The runoff election was a nasty, race-baiting affair, and Liebling describes it with unconcealed contempt. He recounts such “issues” as the accusation that Davis had once danced with Lena Horne at an event in California (as the Rainach forces, “the extreme faction of the bug-eyed,” charged in the first primary), or the charge that Morrison had made an integrationist remark at the dedication of a swimming pool for blacks in 1948 (he hadn’t). The climax of Liebling’s exploration of the mind-set of racism is an interview with a New Orleans surgeon who confidently explains how the Fourteenth Amendment was the “bastard child” of Thaddeus Stevens and his “mulatto mistress.” At the outset of the interview, he describes a couple of the surgeon’s remarks as amuse-gueules, but as their conversation proceeds Liebling fades into the background. Knowing when to keep still, Liebling allows this “bleached in the bone” racist to expose his own vileness unmolested.
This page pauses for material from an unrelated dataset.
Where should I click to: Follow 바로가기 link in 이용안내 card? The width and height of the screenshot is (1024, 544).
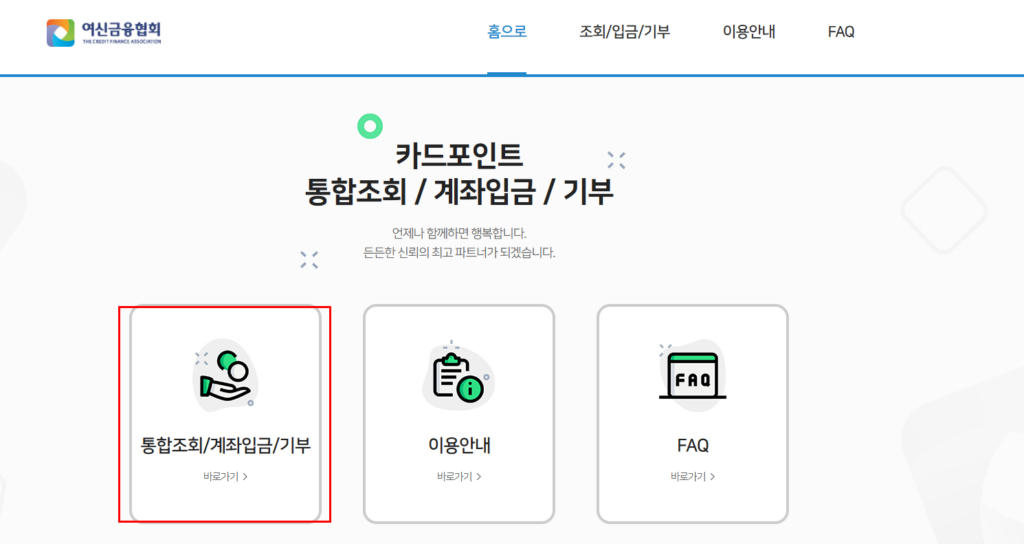point(459,477)
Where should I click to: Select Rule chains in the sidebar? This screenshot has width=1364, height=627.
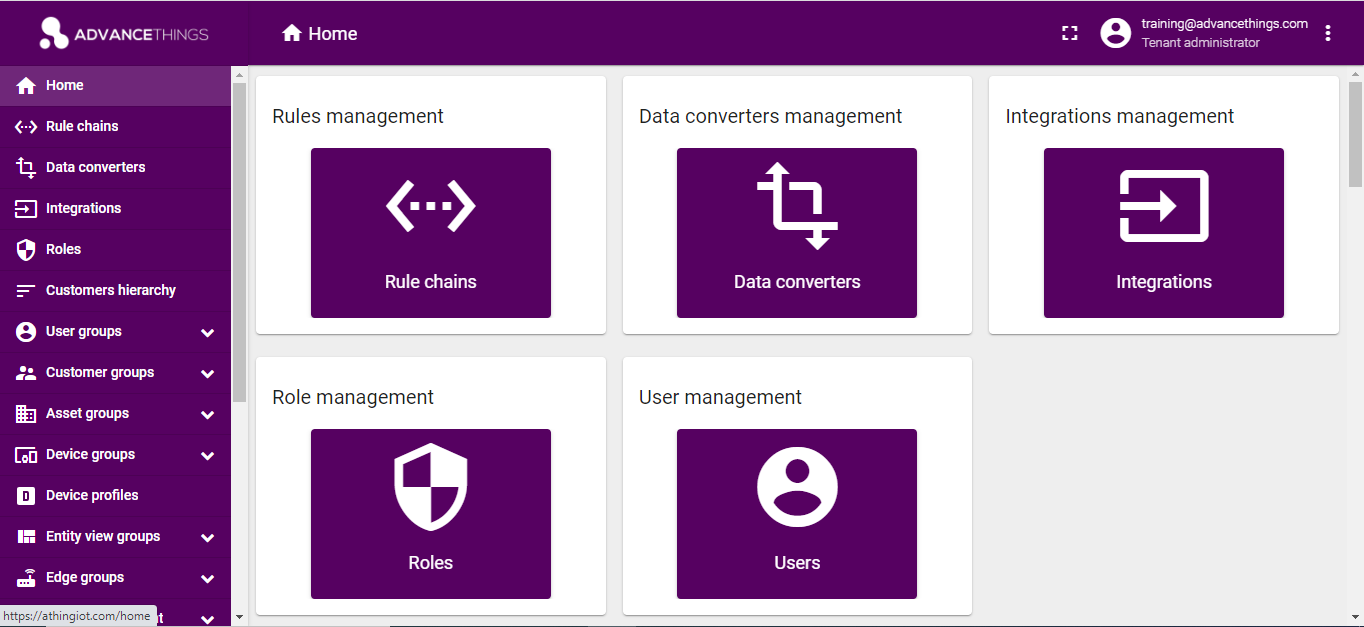(82, 126)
Today, of course, Liebling is best remembered as a press critic, and throughout the book he remains attentive to the misdeeds of the press, and in particular to those of the New Orleans Times-Picayune, which opposed the Longs. Liebling notes how newspaper photos of Earl “were usually taken without warning while he was scratching his pants, or when a reporter acting as the photographer’s picador had provoked him into a scream of rage.” He accuses The Times-Picayune of being willing to bring race relations in Louisiana down to the level of Mississippi “so long as The Times-Picayune could say it had elected a governor.” (While many of the problems Liebling found in Louisiana persist, The Times-Picayune is a different newspaper, as is pointed out elsewhere in this issue.)

On election night, Liebling moves around New Orleans following the returns, and it is at a bar run by an old prizefighter that he learns that Davis has finally overcome Morrison’s initial lead from the early-reporting New Orleans precincts and is moving toward victory based on his strength in the northern part of the state. Liebling’s disgust grows deeper when Davis, once in office, moves to reward his racist supporters by backing a measure to throw illegitimate children off the welfare rolls in the state, a move that threatens those children with starvation. (British citizens sent donations to ease the suffering.) Liebling’s account notes that the “net saving to the state of Louisiana” from this move would be $1.3 million, “a handsome return for starving 22,000 children to death.” His final sentence is a postscript noting that the racists have “taken over the streets of New Orleans,” with the state government cheering them on.

Liebling has marched a long way from his opening, with its cheery likening of southern politicians to sweet corn. In Earl Long Liebling found a kindred spirit — stout, fond of food and horseracing, quotably frank, and unwilling to adapt to the pieties of Ike’s America. But Liebling was too good a reporter to miss the tragedy that lurked behind the farce that first drew him to Louisiana, and he takes the reader down that road of discovery at a time when coverage of the racial disparities of the South, and of the nation, was still highly intermittent in the mainstream American press.

Today, with the Hellenistic city that Liebling loved deeply wounded, the book seems like a chunk of literary amber, preserving lost New Orleans for future generations, as Lawrence Durrell preserved Egyptian Alexandria and James Joyce preserved his Dublin. Hold it up to the light, and see what it reveals.

 

Evan Cornog, the associate dean for planning at Columbia’s Graduate School of Journalism, is CJR ’s publisher.